- Data to process:
------------------------------
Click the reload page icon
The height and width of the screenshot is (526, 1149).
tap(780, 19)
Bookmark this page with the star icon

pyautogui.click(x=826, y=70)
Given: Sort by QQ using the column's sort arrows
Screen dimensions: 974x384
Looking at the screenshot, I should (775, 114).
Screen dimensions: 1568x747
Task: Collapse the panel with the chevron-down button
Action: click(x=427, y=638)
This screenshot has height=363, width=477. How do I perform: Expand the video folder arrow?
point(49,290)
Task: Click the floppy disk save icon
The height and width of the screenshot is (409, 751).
------------------------------
- Task statement: Nothing should be left out: repeat all of the data exactly.

- Answer area:
Click the reload page icon
The height and width of the screenshot is (526, 1149).
tap(780, 19)
Bookmark this page with the star icon

pyautogui.click(x=826, y=70)
Given: Sort by QQ using the column's sort arrows
Screen dimensions: 974x384
Looking at the screenshot, I should (775, 114).
Screen dimensions: 1568x747
Task: Collapse the panel with the chevron-down button
Action: click(x=427, y=638)
This screenshot has height=363, width=477. How do I perform: Expand the video folder arrow?
point(49,290)
Task: Click the floppy disk save icon
The height and width of the screenshot is (409, 751).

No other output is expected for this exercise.